Statt Drehkreuzen ("Hubs") benutzt Jetblue direkte Verbindungen zwischen zwei Zielen, das reduziert die Kosten pro Meile und Sitz auf sieben Cent - ein Drittel des Branchendurchschnitts. Im vergangenen Jahr erzielte Jetblue, das seinen Sitz nicht in Manhattan, sondern in Kew Gardens im Stadtteil Queens hat, einen Gewinn von 38,5 Mio. und einen Umsatz von 320,4 Mio. Dollar - während die Konkurrenz unter den Folgen der Terroranschläge am 11. September und dem Rückgang der Passagiere zu kämpfen hat und deshalb die Regierung um staatliche Hilfe bittet.

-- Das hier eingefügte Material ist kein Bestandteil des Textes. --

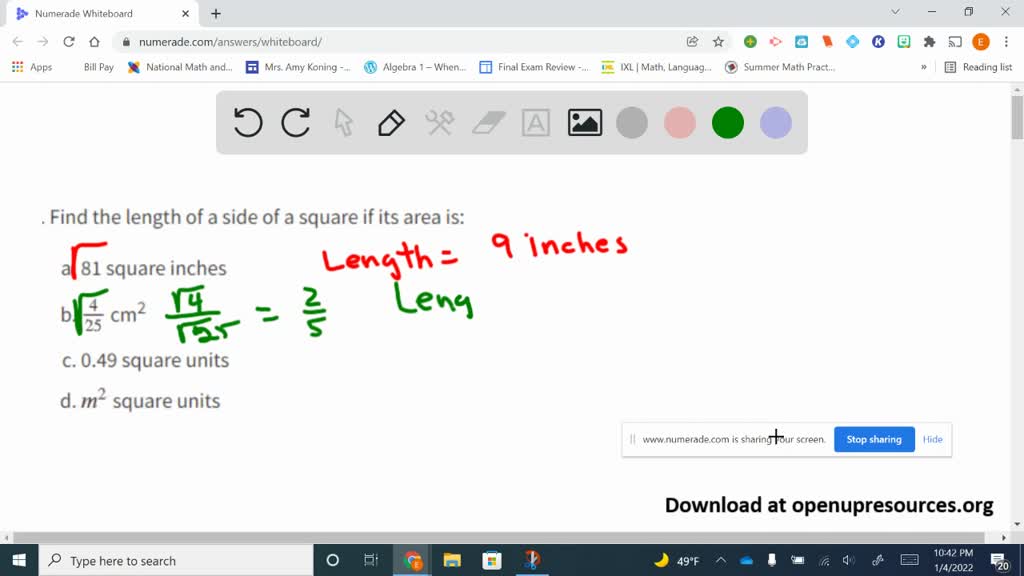This screenshot has height=576, width=1024.
Task: Select the pointer/cursor tool
Action: (342, 122)
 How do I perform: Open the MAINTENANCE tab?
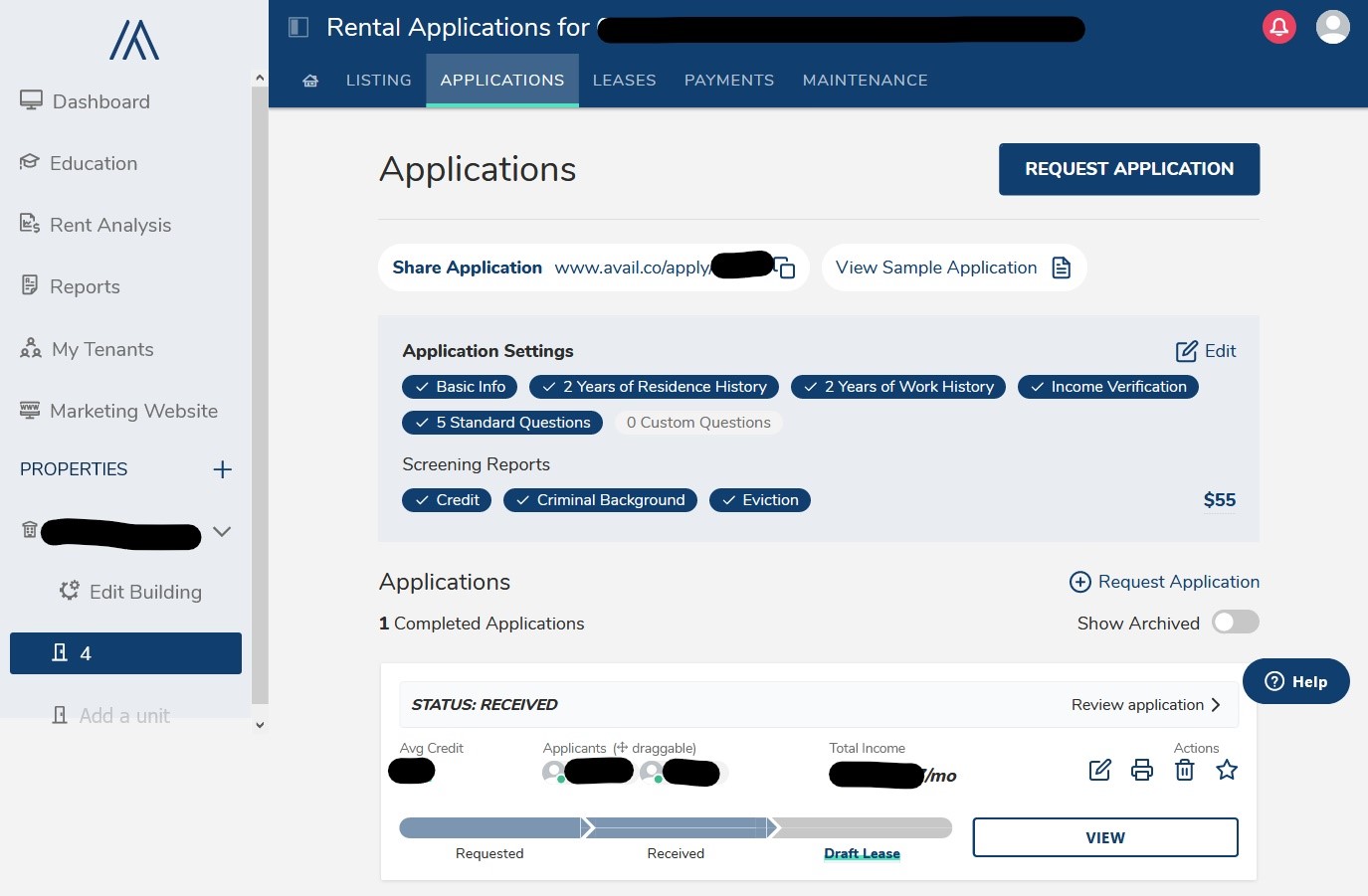(x=865, y=80)
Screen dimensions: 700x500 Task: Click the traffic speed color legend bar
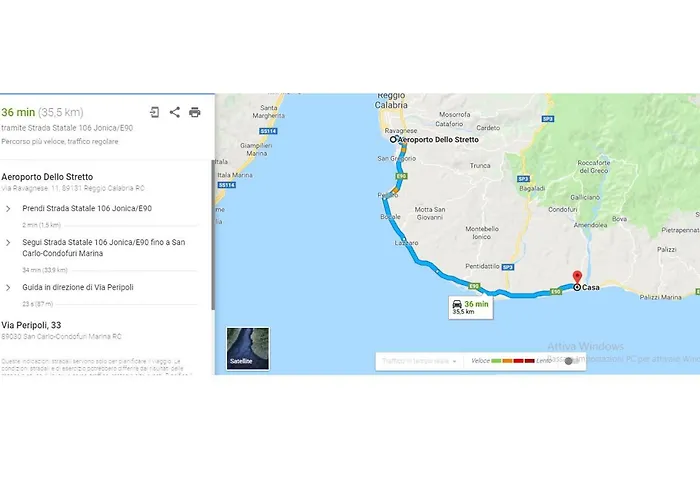point(512,361)

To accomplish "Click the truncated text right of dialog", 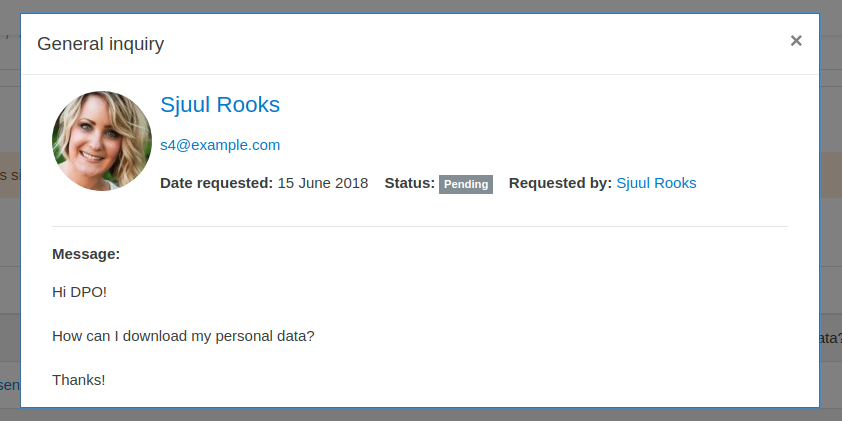I will 831,338.
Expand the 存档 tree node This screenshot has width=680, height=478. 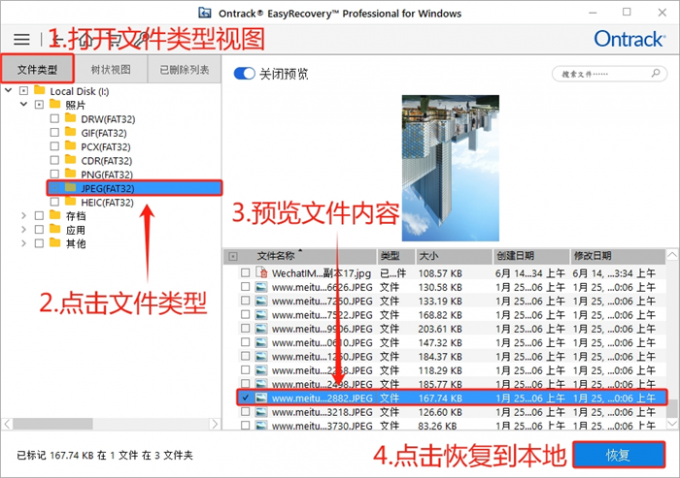click(x=24, y=215)
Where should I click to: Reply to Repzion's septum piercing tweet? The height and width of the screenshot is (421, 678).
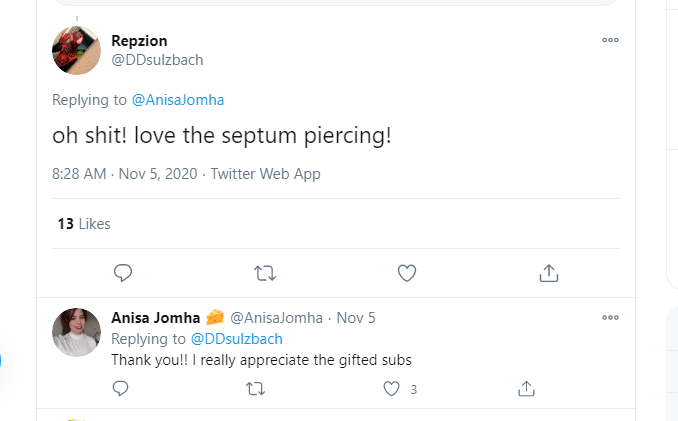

Ingesamt verloren die US-Fluglinien 2001 rund neun Mrd. Dollar, entließen zehntausende an Mitarbeiter. Nur Jetblue legt zu: In diesem Jahr will Vorstandschef David Neeleman die Zahl der nagelneuen Airbus A 320 von 24 auf 34 erhöhen; bis Ende 2007 will die Firma 83 Jets haben. Ein Teil des Geldes wird vom Börsengang stammen, der eigentlich schon im September vergangenen Jahres geplant war.

Denn nicht nur durch die Einnahmen aus dem Verkauf von Aktien ist Jetblue kapitalstark: Schon zuvor hatte das Management 173 Mio. Dollar von privaten Investoren eingesammelt, ein Großteil davon vom legendären Financier George Soros. Jetblue hat große Pläne. Am Flughafen John F. Kennedy in New York will die Airline bald ein zweites Terminal betreiben, weitere Strecken - vor allem auch zwischen Ost- und Westküste - kommen hinzu.